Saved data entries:
'''

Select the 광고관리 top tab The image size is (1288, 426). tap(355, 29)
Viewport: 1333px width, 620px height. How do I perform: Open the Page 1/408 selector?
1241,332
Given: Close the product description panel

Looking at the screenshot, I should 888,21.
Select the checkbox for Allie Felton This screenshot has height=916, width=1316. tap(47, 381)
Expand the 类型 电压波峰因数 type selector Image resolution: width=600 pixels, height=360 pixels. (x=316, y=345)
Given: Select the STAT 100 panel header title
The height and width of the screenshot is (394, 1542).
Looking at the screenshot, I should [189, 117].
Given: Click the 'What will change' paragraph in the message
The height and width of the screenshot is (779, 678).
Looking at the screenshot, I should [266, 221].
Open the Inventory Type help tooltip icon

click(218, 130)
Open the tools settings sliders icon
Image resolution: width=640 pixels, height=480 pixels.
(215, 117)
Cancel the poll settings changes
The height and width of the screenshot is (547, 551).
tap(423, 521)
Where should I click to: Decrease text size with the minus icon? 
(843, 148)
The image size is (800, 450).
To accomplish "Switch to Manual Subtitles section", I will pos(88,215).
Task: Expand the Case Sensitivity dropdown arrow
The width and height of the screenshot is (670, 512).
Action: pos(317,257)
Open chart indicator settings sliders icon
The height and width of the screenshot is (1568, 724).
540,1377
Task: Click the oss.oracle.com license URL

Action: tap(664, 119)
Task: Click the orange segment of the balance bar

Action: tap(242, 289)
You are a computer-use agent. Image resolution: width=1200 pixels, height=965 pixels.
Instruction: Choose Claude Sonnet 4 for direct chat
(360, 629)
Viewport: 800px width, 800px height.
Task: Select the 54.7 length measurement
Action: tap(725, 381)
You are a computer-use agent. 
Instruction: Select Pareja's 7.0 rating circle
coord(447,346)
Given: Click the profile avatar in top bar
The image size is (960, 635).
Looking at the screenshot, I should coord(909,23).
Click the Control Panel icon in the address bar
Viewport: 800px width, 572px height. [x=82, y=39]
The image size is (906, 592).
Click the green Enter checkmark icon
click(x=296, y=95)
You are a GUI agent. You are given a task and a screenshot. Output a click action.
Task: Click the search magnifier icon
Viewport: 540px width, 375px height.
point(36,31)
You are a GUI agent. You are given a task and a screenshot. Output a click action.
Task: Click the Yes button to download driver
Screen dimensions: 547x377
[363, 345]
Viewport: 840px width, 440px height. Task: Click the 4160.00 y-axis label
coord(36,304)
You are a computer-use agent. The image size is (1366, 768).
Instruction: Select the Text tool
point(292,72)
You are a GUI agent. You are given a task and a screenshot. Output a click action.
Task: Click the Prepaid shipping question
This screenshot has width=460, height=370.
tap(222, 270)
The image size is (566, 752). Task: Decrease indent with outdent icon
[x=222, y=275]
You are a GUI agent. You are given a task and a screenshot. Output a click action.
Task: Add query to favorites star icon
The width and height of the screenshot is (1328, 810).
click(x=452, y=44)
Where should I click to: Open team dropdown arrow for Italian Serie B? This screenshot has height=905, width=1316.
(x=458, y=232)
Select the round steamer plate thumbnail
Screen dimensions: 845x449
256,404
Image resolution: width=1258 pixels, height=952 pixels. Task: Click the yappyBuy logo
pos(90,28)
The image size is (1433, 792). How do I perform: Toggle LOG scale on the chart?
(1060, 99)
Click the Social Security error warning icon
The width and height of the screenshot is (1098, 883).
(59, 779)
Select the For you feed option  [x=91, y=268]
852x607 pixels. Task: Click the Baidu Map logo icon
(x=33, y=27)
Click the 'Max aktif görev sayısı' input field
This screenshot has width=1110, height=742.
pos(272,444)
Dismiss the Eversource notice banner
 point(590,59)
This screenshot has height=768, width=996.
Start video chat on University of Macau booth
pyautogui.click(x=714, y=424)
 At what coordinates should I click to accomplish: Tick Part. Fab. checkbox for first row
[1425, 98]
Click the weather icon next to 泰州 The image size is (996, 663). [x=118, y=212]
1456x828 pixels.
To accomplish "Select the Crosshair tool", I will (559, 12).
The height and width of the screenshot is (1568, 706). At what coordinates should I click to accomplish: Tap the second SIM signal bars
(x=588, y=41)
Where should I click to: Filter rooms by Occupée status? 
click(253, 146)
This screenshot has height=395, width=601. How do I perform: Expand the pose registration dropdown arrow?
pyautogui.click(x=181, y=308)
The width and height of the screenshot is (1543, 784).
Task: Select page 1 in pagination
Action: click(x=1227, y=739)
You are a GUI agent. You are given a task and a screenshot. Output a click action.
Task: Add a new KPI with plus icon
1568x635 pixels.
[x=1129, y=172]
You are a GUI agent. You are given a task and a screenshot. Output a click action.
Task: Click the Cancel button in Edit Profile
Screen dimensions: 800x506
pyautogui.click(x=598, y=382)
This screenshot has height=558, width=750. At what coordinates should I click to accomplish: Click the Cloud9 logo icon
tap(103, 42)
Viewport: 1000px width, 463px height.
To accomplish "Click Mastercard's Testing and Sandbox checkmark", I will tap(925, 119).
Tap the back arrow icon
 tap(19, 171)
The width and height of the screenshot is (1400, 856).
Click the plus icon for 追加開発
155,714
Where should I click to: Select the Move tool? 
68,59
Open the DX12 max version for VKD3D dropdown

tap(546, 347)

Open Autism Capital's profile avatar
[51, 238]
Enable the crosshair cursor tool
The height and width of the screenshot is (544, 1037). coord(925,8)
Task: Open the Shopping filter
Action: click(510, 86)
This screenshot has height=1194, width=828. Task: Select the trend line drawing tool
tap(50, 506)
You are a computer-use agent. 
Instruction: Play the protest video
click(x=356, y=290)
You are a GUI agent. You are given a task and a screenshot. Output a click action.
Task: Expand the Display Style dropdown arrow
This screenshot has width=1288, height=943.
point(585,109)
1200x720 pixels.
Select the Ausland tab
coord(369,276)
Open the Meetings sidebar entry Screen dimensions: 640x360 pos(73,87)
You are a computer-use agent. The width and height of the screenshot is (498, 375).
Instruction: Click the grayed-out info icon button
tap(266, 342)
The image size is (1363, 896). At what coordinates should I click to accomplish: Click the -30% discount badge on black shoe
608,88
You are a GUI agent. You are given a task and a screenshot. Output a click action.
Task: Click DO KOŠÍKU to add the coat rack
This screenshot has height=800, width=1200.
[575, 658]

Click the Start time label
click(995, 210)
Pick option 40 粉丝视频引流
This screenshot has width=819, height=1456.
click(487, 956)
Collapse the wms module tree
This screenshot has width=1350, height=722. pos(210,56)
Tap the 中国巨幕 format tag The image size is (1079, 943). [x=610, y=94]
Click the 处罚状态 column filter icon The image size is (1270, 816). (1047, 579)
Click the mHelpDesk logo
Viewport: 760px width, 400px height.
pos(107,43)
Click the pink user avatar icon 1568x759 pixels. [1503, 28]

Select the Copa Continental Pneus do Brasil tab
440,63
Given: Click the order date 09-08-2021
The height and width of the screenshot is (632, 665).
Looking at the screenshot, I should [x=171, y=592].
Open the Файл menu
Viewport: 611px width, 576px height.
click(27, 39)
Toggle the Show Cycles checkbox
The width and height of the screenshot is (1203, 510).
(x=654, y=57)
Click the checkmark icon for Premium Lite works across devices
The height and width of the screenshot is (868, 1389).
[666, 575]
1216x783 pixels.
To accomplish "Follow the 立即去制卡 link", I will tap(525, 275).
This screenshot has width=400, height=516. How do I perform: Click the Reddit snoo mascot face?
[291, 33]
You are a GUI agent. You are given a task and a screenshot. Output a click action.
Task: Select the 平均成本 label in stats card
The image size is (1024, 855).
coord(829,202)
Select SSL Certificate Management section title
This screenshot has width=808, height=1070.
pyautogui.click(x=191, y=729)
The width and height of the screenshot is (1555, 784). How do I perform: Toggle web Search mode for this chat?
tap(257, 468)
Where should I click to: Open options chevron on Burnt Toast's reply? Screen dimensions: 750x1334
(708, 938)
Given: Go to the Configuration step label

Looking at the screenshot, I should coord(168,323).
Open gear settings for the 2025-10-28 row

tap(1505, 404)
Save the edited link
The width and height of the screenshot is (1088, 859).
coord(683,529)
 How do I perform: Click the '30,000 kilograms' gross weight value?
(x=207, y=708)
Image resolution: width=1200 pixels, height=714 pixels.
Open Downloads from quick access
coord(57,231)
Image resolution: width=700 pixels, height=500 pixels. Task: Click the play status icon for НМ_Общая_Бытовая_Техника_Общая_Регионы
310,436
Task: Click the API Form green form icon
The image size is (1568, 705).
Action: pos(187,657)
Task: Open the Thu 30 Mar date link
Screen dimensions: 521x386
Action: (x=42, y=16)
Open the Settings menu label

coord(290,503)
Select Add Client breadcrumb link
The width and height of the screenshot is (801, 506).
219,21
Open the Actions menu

'''

» TASK STATEMENT:
Give back the lines of the data exactly as they are written, from the first line through the line containing "Expand the 类型".

» ANSWER TO THE PROBLEM:
Select the 광고관리 top tab The image size is (1288, 426). tap(355, 29)
Viewport: 1333px width, 620px height. How do I perform: Open the Page 1/408 selector?
1241,332
Given: Close the product description panel

Looking at the screenshot, I should 888,21.
Select the checkbox for Allie Felton This screenshot has height=916, width=1316. tap(47, 381)
Expand the 类型 电压波峰因数 type selector Image resolution: width=600 pixels, height=360 pixels. (x=316, y=345)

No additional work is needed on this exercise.